5 Expensive Traps of DIY Hadoop Big Data Environments

Some myths are rooted in truth -- and myths about Apache Hadoop, the open source software framework for very large data sets, are no exception. Yes, Hadoop runs on cheap commodity computer hardware, and it's easy for users to add nodes. But the devil is in the very expensive details, especially when you're running Hadoop in a production environment, warns Jean-Pierre Dijcks, Oracle master product manager for big data.

'IT departments will think 'I've got servers anyway' or 'I can buy inexpensive ones, and I've got some people, so it will cost next to nothing to build our own Hadoop cluster,'' Dijcks says. 'They want to explore this technology and play with it-and exploration is a good thing.'

But IT departments can find that their Hadoop experiments head down the proverbial rabbit hole, piling up expenses they didn't anticipate as business colleagues breathe down their necks to deliver. Dijcks cites five common mistakes IT leaders make with their DIY Hadoop clusters.

1. They try to do it on the cheap

Not having a clear idea about what the cluster is supposed to accomplish (other than analyze data of some kind), many IT departments buy the cheapest servers possible (since everyone knows that Hadoop runs on commodity boxes).

"Hadoop is known to be self-healing, so if a node goes down on a server, it's not a problem," Dijcks says. "But if you buy inexpensive servers, you're more likely to have nodes down and spend more time fixing hardware. And when you have a chunk of nodes that aren't working, you've lost that capacity."

If the Hadoop cluster is just an experiment, none of this is a big deal. However, what starts out as an experimental project often ends up in a production environment, Dijcks says.

IT departments figure, "We've invested a lot of time, we've worked on this very hard, and now we need to put it into production," Dijcks says. "You can learn on throwaway servers, because if [the environment] goes down, no worries -- just restart it. But in production, the cluster needs to stay up through hardware failures, human interaction failures, and whatever can happen."

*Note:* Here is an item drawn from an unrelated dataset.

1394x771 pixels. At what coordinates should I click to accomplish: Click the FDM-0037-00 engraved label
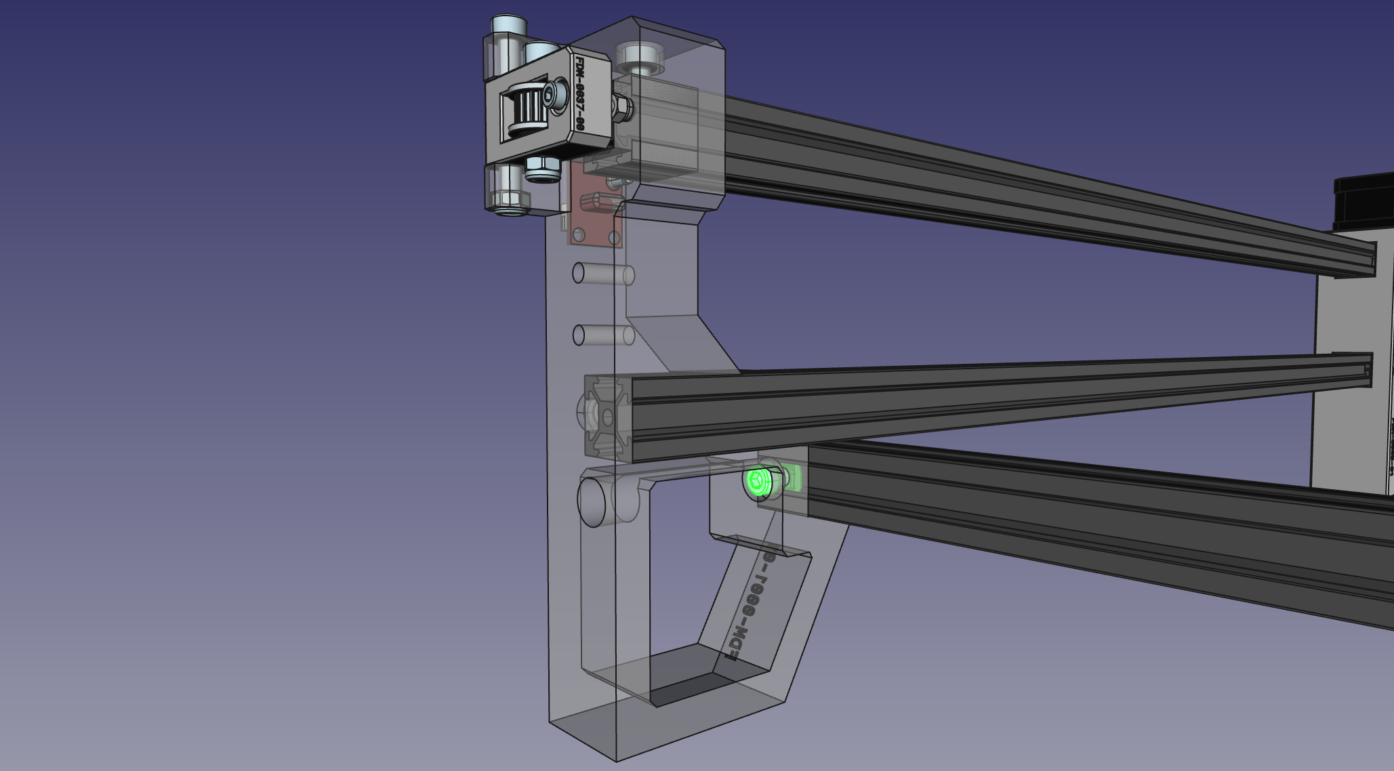pos(580,94)
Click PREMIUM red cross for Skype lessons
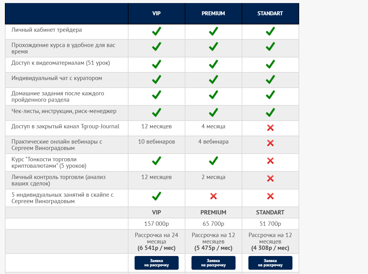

Forrester, in its Q2 2016 report 'The Forrester Wave: Big Data Hadoop Optimized Systems,' notes that it takes considerable time and effort to install, configure, tune, upgrade, and monitor the infrastructure for general-purpose Hadoop platforms, while preconfigured Hadoop-optimized systems offer faster time to value, lower costs, minimised administration effort, and modular expansion capabilities.

2. They introduce too many cooks

Most IT departments divide themselves into software, hardware, and network groups, and Hadoop clusters cross all those boundaries. So the DIY Hadoop cluster ends up being the product of quite a few very opinionated chefs.

"It's a situation where you have a recipe for how to do it, but people in charge of the different component areas don't follow their part of the recipe exactly because they prefer something slightly different from what the recipe calls for," Dijcks says. And at the end, the cluster doesn't quite work like it was supposed to.

After a bit of troubleshooting, the system will hopefully be up and running and ready for handoff to the IT operations people to run in production. But at that point, Dijcks says, "that's where another learning curve begins. They may not be familiar with a Hadoop cluster, so you'll see human errors and downtime and a range of issues."

3. They fail to appreciate that Hadoop DIY projects are a Trojan horse

Once Hadoop clusters shift to production, companies typically find they need to staff up to keep them running.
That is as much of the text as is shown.